Problem to solve:
Collect each line of the records containing the string "page".

Data for this task:
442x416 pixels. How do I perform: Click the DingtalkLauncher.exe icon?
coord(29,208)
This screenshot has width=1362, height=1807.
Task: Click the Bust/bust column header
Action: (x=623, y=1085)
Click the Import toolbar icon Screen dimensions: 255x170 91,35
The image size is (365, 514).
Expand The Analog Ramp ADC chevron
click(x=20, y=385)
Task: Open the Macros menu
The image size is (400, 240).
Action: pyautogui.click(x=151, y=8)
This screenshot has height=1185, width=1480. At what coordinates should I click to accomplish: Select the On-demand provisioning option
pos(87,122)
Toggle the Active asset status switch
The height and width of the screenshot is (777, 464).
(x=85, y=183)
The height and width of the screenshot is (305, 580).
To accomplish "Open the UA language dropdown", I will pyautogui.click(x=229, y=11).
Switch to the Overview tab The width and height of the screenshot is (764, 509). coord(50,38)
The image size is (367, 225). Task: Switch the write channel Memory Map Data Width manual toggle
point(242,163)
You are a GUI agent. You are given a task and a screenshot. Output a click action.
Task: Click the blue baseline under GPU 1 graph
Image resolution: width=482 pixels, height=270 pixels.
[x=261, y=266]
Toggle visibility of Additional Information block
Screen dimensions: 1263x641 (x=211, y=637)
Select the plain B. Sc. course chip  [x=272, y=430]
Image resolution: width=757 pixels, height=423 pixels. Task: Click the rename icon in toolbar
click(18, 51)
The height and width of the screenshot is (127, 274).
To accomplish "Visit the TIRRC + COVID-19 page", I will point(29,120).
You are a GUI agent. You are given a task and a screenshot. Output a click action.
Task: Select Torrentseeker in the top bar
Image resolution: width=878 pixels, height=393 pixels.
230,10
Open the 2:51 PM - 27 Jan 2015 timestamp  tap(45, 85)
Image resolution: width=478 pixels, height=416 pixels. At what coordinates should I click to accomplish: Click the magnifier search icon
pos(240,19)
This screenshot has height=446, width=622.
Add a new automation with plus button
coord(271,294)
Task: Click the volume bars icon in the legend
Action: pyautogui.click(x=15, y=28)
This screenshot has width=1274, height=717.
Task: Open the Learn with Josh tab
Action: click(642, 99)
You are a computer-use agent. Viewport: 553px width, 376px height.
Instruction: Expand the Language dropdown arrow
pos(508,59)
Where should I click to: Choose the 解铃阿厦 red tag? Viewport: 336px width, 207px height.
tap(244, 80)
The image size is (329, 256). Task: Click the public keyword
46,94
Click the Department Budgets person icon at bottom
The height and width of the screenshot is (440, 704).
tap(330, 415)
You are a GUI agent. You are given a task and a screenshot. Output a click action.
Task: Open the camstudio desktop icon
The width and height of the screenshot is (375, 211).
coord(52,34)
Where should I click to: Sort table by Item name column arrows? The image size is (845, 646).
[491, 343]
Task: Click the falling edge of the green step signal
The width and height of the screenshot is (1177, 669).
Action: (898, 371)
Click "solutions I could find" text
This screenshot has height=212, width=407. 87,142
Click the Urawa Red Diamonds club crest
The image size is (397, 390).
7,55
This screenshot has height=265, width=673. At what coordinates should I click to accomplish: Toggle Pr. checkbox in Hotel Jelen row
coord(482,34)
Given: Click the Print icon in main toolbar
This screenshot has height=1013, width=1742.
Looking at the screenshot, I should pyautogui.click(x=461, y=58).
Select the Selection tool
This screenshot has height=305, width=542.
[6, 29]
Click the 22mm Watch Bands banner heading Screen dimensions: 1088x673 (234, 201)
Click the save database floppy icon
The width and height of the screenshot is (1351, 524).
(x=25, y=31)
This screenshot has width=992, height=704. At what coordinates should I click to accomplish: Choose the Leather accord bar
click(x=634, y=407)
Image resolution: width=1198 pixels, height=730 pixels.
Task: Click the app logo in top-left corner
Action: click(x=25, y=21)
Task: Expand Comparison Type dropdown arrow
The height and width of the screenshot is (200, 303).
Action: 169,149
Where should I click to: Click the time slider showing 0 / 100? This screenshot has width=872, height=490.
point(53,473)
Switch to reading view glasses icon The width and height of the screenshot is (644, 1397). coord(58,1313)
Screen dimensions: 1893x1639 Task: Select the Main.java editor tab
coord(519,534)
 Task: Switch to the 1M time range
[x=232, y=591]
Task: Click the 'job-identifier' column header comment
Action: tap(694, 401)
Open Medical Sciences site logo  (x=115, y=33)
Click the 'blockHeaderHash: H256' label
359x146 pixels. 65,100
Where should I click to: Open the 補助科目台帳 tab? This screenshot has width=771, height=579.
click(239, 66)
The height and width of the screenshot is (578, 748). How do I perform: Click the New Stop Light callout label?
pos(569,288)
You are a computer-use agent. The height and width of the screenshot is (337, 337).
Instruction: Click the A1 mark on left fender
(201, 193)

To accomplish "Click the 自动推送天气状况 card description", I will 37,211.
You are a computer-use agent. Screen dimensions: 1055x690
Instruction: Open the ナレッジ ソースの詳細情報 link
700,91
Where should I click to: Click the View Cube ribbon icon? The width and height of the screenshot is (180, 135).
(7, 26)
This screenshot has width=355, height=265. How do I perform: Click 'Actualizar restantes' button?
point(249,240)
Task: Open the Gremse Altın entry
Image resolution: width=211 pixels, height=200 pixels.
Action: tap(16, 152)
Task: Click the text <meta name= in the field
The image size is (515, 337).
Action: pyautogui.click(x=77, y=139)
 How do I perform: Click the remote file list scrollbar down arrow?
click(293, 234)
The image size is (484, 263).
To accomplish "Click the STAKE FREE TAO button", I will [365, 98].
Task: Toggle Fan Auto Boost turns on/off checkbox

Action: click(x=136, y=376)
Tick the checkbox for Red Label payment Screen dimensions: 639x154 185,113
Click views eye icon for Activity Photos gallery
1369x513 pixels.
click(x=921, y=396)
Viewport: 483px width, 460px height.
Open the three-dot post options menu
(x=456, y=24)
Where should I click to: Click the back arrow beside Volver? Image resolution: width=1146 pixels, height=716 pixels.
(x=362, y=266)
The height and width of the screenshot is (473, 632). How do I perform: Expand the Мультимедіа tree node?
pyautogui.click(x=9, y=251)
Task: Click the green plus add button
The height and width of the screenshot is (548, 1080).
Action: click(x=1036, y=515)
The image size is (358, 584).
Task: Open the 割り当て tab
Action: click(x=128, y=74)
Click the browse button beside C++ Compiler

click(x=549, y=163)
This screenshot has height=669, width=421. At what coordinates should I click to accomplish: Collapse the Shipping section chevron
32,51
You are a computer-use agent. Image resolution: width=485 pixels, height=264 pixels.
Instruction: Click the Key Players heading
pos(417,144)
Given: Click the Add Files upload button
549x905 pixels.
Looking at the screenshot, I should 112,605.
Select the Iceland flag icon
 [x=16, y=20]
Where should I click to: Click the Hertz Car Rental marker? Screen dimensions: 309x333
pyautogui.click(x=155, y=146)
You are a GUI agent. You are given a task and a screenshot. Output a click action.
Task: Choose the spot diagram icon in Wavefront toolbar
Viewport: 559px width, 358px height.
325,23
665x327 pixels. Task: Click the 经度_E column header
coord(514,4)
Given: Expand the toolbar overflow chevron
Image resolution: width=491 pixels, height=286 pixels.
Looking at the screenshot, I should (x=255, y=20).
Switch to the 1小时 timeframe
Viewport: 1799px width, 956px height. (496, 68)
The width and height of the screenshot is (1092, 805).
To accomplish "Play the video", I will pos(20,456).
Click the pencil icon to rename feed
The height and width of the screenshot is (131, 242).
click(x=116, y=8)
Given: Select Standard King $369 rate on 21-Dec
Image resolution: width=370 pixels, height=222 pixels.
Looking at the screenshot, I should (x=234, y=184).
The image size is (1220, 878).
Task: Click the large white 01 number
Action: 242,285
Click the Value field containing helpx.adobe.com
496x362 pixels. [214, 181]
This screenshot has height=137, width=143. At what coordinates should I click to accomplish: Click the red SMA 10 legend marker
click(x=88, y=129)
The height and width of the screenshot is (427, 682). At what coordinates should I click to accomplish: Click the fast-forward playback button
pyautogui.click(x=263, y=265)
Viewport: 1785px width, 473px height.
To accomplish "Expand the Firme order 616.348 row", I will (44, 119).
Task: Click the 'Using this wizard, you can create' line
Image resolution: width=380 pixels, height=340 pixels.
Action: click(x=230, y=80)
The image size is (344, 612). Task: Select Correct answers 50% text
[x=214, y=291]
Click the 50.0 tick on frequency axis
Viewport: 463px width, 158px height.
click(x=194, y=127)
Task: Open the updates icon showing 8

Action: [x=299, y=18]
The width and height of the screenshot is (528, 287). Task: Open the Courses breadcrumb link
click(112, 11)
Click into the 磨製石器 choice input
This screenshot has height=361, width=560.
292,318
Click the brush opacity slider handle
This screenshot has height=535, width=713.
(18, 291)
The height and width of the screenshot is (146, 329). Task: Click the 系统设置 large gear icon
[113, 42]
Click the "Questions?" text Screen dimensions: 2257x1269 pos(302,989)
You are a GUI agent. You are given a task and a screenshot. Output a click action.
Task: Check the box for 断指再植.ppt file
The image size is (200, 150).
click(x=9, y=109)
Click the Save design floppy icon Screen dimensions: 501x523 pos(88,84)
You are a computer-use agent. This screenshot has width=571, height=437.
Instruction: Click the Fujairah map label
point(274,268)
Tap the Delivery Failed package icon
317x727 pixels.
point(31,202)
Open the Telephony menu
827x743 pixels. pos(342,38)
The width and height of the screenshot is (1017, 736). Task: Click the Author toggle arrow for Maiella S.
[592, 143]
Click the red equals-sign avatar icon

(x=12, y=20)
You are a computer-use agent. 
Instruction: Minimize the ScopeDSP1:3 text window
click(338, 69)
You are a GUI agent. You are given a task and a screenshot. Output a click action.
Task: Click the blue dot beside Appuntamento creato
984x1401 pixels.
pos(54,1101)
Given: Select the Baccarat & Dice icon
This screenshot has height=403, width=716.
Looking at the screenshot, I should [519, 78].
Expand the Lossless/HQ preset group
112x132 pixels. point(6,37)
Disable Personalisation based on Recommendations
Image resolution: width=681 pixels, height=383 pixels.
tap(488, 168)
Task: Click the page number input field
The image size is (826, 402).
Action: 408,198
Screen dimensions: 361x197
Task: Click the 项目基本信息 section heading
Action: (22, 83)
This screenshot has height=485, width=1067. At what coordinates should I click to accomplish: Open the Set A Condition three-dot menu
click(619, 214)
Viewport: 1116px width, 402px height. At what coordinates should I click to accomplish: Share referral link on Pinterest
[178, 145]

Result for this task:
To accomplish "Visit the TIRRC + COVID-19 page", I will point(29,120).
Task: Click the page number input field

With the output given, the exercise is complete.